F.      LA DÉCISION DE L'ARBITRE DU TRAVAIL

[32]      Le 2 juin 1997, Bruce Outhouse, qui avait été nommé arbitre par le ministre du Travail aux termes du Code canadien du travail pour entendre la plainte de congédiement injustifié de M. Brine, a rendu sa décision quant à savoir si le règlement et la renonciation signés par M. Brine et Ports Canada étaient valides et constituaient un empêchement à l'audition de la plainte sur le fond aux termes du Code du travail.

[33]      La renonciation renferme la clause suivante :


         [TRADUCTION]
         2.      En échange de cette contrepartie, je reconnais de plus que l'employeur a satisfait à toutes ses obligations en vertu du Code canadien du travail et de la Loi canadienne sur les droits de la personne. Je renonce à faire valoir tout droit de plainte et m'engage à ne pas déposer de plainte fondée sur le Code ou la Loi précités.

[34]      L'arbitre Outhouse a décrété que le règlement et la renonciation liaient les parties et a refusé d'entendre la plainte de congédiement injustifié sur le fond.

[35]      L'avocat de M. Brine a soutenu devant l'arbitre que le règlement et la renonciation étaient invalides et sans effet pour deux raisons. Tout d'abord, l'avocat a souligné qu'il n'y avait pas eu entente entre les parties sur deux points :

     a)      sur la qualification à donner au congédiement de M. Brine (M. Brine s'est opposé avec vigueur à toute suggestion de congédiement pour un motif donné) ; et
     b)      sur le contenu d'une lettre de référence proposée.

Si le règlement et la renonciation sont valides, l'avocat de M. Brine prétend que Ports Canada y a contrevenu d'une manière qui constitue une répudiation de ces deux documents. Deuxièmement, l'avocat de M. Brine soutient que le règlement est déraisonnable et fait référence à la situation dans laquelle se trouvait M. Brine au moment de la signature. L'avocat prétend que M. Brine était " malade et vulnérable ".

[36]      L'arbitre Outhouse a rendu une décision défavorable à M. Brine sur les deux points. Sur la question du caractère déraisonnable de l'entente, il a adopté le triple critère énoncé par le juge Hallett dans l'arrêt Stephenson v. Hilti (Canada) Ltd. (1989), 93 N.S.R. (2d) 366 (C.S.N.-É., 1re inst.), aux pages 370 et 371 :

         [TRADUCTION]
         (1)      Il doit y avoir une inégalité dans les positions de négociation découlant de l'ignorance, du besoin ou de la détresse de la partie la plus faible ;
         (2)      La partie la plus forte a abusé de sa position de pouvoir pour obtenir un avantage ; et
         (3)      L'entente conclue est essentiellement inéquitable pour la partie la plus faible ou, [...] elle diverge suffisamment des normes de moralité commerciale de la société pour qu'il faille l'infirmer.

▸ Consigne:
Traduisez en anglais cette phrase de l'extrait sur la décision de l'arbitre du travail : « L'arbitre Outhouse a décrété que le règlement et la renonciation liaient les parties et a refusé d'entendre la plainte de congédiement injustifié sur le fond. »

▸ Données fournies:
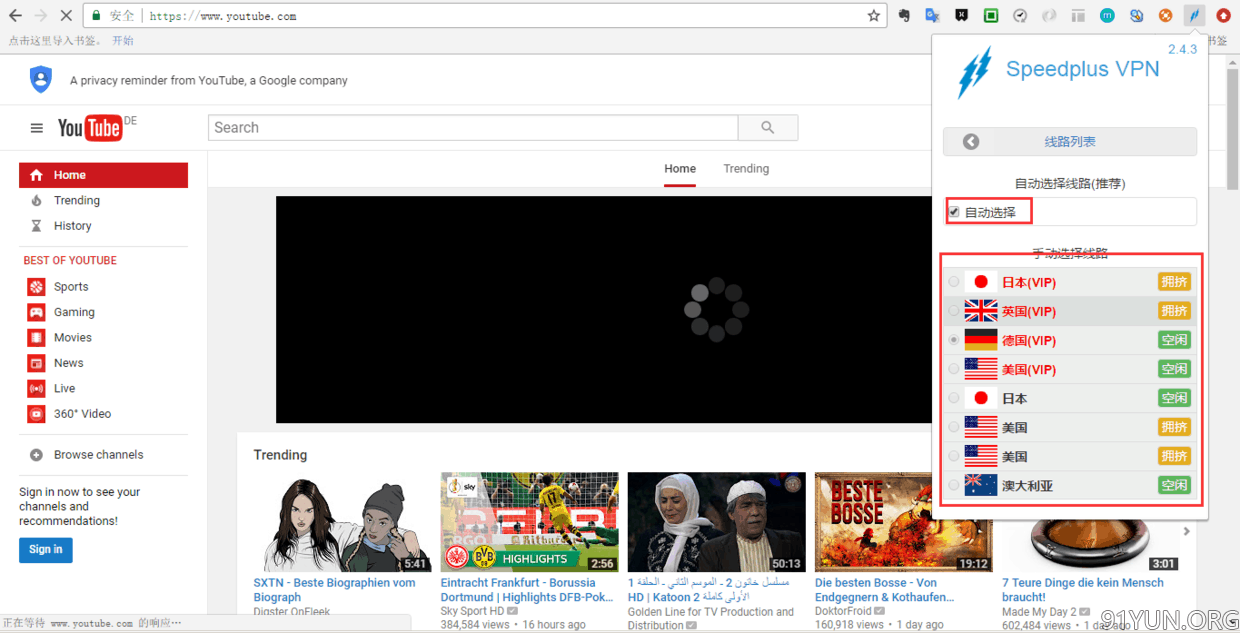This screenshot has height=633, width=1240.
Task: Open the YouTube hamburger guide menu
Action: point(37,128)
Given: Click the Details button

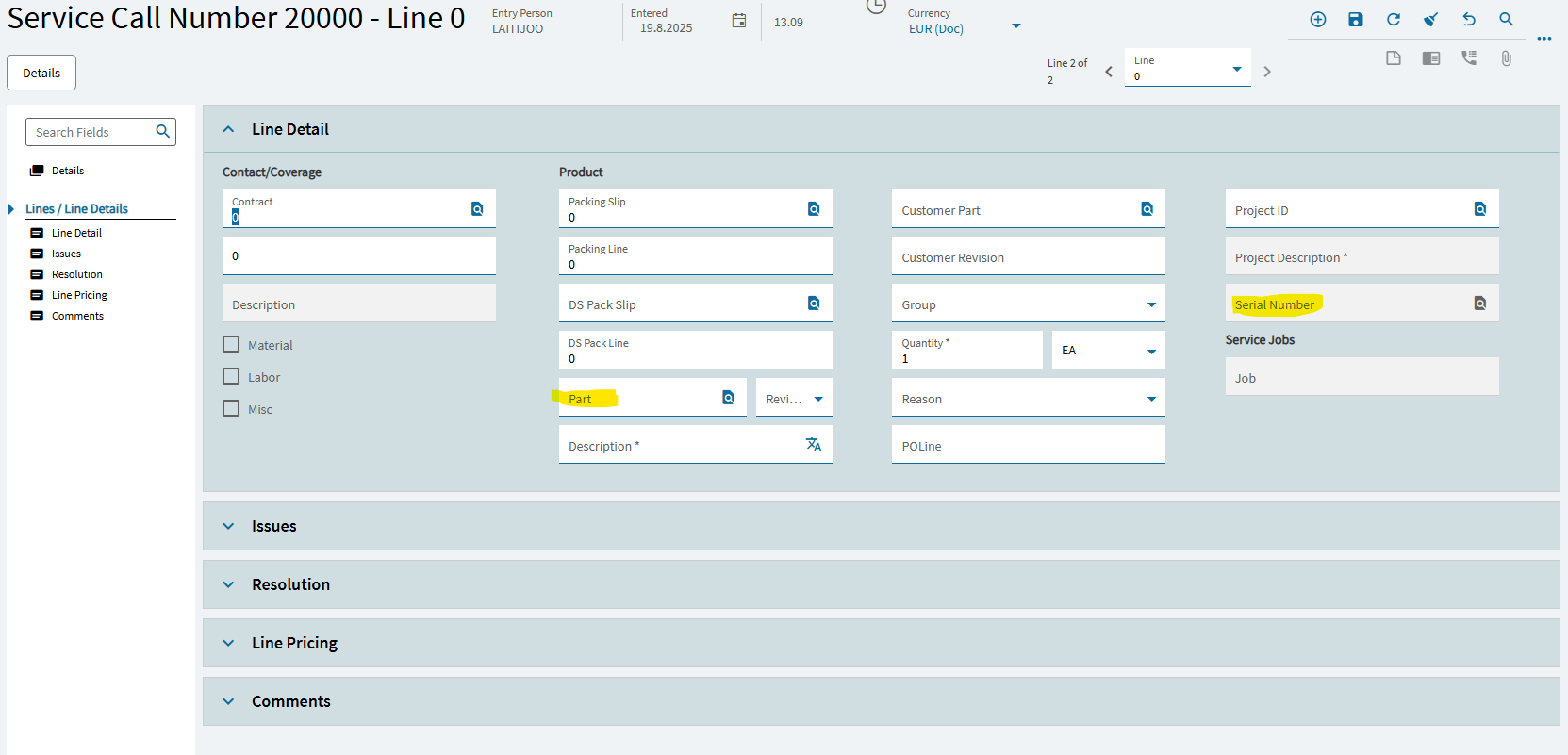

▸ Exercice corrigé:
Arbitrator Outhouse ruled that the settlement and the release were binding on the parties and refused to hear the unjust dismissal complaint on its merits.